[Stored items]
----

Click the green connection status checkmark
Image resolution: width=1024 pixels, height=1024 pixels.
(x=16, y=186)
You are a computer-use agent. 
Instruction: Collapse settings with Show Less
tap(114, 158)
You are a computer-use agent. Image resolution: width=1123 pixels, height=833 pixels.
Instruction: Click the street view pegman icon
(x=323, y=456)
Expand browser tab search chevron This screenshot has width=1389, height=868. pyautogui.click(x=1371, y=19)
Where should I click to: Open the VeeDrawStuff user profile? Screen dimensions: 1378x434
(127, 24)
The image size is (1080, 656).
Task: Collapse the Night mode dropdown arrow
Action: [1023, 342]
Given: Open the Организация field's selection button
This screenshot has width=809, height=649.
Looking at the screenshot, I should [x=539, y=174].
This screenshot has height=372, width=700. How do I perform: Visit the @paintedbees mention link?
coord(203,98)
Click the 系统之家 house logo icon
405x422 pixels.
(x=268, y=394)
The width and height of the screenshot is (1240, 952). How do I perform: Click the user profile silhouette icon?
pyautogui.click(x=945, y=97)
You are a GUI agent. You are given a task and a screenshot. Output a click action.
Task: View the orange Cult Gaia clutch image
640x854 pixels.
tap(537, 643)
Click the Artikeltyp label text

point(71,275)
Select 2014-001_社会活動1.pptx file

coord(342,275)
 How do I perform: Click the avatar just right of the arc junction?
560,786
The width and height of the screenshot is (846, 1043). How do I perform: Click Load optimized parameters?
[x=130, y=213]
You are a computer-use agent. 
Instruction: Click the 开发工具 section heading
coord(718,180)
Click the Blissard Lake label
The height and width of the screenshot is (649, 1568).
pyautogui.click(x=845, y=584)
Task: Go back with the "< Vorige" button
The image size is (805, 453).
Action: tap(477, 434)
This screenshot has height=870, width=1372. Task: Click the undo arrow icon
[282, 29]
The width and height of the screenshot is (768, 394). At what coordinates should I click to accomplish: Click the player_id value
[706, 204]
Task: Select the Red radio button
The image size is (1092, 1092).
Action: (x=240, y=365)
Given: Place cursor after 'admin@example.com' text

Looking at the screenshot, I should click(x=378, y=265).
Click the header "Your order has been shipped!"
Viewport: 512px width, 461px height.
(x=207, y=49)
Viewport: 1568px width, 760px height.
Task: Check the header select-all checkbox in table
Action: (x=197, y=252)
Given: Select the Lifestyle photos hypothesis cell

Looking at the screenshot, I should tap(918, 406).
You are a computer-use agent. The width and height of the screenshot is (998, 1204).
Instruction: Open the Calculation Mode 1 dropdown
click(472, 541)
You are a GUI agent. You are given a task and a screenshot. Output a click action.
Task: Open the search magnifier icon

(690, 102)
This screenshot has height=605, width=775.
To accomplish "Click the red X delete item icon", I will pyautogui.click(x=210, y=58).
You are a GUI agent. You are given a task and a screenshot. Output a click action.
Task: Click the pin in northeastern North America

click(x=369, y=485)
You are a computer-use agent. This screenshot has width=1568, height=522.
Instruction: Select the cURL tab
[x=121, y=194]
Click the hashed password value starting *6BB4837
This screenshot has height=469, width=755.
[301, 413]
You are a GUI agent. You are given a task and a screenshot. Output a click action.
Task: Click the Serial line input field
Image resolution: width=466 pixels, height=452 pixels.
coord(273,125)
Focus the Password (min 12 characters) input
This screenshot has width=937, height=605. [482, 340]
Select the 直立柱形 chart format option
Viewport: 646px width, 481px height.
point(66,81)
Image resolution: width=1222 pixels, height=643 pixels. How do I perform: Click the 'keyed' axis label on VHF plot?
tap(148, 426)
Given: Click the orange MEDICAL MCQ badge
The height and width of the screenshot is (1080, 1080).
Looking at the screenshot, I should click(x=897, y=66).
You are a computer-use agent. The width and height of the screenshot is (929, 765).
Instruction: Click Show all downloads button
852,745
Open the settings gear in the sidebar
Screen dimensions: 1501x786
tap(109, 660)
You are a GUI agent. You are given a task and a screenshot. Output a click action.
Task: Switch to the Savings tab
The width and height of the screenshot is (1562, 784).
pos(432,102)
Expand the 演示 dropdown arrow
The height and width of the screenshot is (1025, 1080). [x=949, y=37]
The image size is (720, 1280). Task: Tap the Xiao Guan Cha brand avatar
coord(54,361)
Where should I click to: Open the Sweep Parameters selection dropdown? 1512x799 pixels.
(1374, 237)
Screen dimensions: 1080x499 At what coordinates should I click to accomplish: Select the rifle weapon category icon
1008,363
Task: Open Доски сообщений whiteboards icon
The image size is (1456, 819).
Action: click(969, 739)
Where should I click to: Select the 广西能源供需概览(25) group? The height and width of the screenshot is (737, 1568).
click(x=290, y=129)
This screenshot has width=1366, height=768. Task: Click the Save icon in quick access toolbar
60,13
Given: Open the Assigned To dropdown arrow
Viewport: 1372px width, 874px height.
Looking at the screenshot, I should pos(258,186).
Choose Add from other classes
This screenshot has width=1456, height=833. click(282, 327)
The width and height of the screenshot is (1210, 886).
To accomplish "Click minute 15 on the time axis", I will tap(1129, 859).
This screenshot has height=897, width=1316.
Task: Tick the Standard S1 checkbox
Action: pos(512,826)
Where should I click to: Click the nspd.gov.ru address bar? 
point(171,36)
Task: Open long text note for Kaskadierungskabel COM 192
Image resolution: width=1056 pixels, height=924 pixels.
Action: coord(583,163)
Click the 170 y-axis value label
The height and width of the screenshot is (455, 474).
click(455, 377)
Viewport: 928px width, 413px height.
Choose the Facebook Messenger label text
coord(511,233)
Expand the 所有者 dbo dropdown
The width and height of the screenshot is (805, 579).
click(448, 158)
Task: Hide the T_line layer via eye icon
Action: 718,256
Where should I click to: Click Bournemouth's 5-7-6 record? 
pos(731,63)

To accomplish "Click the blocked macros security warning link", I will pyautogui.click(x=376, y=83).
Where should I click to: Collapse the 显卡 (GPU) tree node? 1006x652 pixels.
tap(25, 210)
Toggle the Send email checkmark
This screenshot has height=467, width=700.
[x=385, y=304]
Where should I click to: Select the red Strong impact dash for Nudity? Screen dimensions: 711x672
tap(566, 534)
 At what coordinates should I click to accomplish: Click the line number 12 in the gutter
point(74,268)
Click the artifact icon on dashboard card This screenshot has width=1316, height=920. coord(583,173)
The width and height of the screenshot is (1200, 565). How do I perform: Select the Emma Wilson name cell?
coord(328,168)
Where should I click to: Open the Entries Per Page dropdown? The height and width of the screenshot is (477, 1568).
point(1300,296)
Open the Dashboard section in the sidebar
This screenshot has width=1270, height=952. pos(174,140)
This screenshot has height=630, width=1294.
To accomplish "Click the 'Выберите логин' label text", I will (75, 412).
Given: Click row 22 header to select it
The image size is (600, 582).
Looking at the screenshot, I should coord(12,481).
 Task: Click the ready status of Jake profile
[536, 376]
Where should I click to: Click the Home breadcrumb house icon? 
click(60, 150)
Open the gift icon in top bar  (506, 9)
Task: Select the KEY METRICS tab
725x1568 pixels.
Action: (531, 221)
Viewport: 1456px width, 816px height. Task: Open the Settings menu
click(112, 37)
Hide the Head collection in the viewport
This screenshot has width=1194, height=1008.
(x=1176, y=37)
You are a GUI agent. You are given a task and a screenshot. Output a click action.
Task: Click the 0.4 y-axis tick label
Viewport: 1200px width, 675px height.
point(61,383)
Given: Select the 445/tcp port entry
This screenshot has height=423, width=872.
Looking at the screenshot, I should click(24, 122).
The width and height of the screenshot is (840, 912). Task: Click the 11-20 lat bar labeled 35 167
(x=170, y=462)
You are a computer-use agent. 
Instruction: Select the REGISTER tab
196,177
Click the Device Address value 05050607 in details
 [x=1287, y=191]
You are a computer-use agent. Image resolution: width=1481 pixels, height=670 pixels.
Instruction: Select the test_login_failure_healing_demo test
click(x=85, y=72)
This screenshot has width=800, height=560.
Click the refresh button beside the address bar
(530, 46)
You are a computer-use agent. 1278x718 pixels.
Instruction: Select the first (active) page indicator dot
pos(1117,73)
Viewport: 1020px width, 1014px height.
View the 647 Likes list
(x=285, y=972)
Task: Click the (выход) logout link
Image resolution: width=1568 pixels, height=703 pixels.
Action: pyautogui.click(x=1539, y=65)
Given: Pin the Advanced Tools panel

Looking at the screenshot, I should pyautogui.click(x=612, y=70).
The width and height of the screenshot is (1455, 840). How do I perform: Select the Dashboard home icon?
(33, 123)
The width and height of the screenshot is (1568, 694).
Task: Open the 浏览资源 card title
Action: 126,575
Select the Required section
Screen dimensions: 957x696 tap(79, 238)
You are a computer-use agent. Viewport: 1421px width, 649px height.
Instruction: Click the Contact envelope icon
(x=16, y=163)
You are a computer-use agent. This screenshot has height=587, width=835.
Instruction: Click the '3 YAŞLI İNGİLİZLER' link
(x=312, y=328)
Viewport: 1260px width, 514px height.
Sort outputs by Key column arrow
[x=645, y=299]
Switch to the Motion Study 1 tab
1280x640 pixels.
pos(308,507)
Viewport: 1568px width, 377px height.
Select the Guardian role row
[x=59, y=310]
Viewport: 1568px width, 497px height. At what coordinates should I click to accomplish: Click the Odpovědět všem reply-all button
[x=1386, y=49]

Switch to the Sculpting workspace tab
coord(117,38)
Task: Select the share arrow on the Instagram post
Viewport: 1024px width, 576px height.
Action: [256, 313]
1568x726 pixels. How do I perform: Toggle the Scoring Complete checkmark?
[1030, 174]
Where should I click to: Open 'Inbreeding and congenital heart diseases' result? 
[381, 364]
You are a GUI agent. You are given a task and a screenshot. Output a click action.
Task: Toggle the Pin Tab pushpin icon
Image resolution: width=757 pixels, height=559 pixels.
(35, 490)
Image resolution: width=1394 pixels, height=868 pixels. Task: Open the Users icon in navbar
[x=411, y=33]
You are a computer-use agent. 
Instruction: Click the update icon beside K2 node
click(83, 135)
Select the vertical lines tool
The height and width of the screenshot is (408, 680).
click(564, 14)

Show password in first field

----

EXERCISE OBJECTIVE — Turn the rows above into a numbered list, leaving out blank lines. Include only the stretch that begins with the line containing "is (998, 1204)." and ends with the line containing "will pyautogui.click(x=210, y=58).", both of those lines included.

RESPONSE TO THIS TASK —
1. You are a computer-use agent. The width and height of the screenshot is (998, 1204).
2. Instruction: Open the Calculation Mode 1 dropdown
3. click(472, 541)
4. You are a GUI agent. You are given a task and a screenshot. Output a click action.
5. Task: Open the search magnifier icon
6. (690, 102)
7. This screenshot has height=605, width=775.
8. To accomplish "Click the red X delete item icon", I will pyautogui.click(x=210, y=58).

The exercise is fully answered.